• [Reading text]:
## Begin
# Sock knit pattern



## mombr4 (Apr 21, 2011)

Sock knit pattern

A simple, one at a time, top down, heel flap construction sock pattern. Easy understated pattern, great for variegated yarns.

http://www.hedgehogfibres.com/freepatterns/vestigial.pdf

Enjoy.


----------



## Mitch (Apr 4, 2011)

I like this, thanks for sharing.


----------



## Diane Wolfe (Jun 3, 2013)

Wow, they look very nice. I want to try socks and this may be the pattern. Diane


----------



## Knitter forever (Dec 11, 2011)

Thank you. Sock is good looking.


----------



## JoRae (Feb 5, 2013)

Thank you. Sounds like easy enough so I can step out of the just knit sock box. Nice pattern very straight forward.


----------



## South Africa (Jul 3, 2013)

I get a blank download screen when I use your link?


----------



## mombr4 (Apr 21, 2011)

I have never knit socks but thought this looked like a simple pattern that many others might enjoy.

you are all very welcome and happy knitting.


----------



## dianes1717 (May 24, 2013)

I really like these socks, thank you.


----------



## mombr4 (Apr 21, 2011)

South Africa said:


> I get a blank download screen when I use your link?


I saw you also posted on the blanket pattern you also get a blank screen. 
I don't know why, when the links do work and many others have already downloaded the patterns. I don't have a answer as to why you can't access the links. Maybe it has something to do with something on your computer.


----------



## South Africa (Jul 3, 2013)

Thanks. I'll see if I can access it via a different path. I appreciate your answer.

Natalie


----------



## South Africa (Jul 3, 2013)

Now I feel really stupid ....

I just needed to wait a little longer for it to download. I was too hasty in closing it before my pc could finish thinking about opening the page. PC must be getting old with me.

Thanks for a lovely pattern, I have a printed copy in my hand.

Natalie


----------



## mombr4 (Apr 21, 2011)

South Africa said:


> Now I feel really stupid ....
> 
> I just needed to wait a little longer for it to download. I was too hasty in closing it before my pc could finish thinking about opening the page. PC must be getting old with me.
## End
• [Recorded data]:
## Begin
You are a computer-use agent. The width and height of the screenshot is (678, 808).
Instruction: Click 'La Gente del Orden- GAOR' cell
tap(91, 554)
## End
• [What the task requires]: Go on with the sock pattern thread from where it stops. The data is separate from the sock pattern thread.

• [Response to this task]:
> 
> ...


Glad that you were able to get the pattern, some do take a minute to open.
Enjoy the pattern.


----------



## gawatoc (Feb 21, 2011)

Great socks. Yet another pattern I have saved. Lots of sock yarn, not enough time :lol:


----------



## run4fittness (May 22, 2011)

thanks for sharing.


----------



## mombr4 (Apr 21, 2011)

run4fittness said:


> thanks for sharing.


your very welcome.

Enjoy the pattern, happy knitting.


----------



## Chezl (Mar 12, 2012)

Thank you. Will give these a go.


----------



## ginnyfloyd (Jul 22, 2012)

Thank you for sharing


----------



## Klockie (Sep 20, 2011)

Looks good. Thank you!


----------



## BSG (Sep 12, 2011)

Magic loop scared me off. Never made socks yet.
Barbara


----------



## seedstitch (Nov 29, 2011)

Thanks like pattern LOTS. I saved it to my thumb drive. Love the texture.


----------



## CarolA (Sep 4, 2013)

Lovely pattern, but I'm not going to rewrite it so I can use dpns. Magic Loop makes no sense to me even after watching the video.


----------



## marimom (Aug 27, 2011)

I have never made a top down sock but this looks easy enough . Very well written. Thanx.



mombr4 said:


> Sock knit pattern
> 
> A simple, one at a time, top down, heel flap construction sock pattern. Easy understated pattern, great for variegated yarns.
> 
> ...


----------



## Mejarrett (May 3, 2013)

mombr4 said:


> Sock knit pattern
> 
> A simple, one at a time, top down, heel flap construction sock pattern. Easy understated pattern, great for variegated yarns.
> 
> ...


I love this sock pattern. Thank you for posting.


----------



## Wynn11 (Jul 20, 2011)

South Africa said:


> I get a blank download screen when I use your link?


So did I


----------



## mombr4 (Apr 21, 2011)

Wynn11 said:


> So did I


I just went to the link and it took a minute to come up, but the link does work.


----------



## mombr4 (Apr 21, 2011)

Mejarrett said:


> I love this sock pattern. Thank you for posting.


your very welcome, enjoy the pattern.

It's my pleasure to share links I come across of patterns I think others will enjoy making.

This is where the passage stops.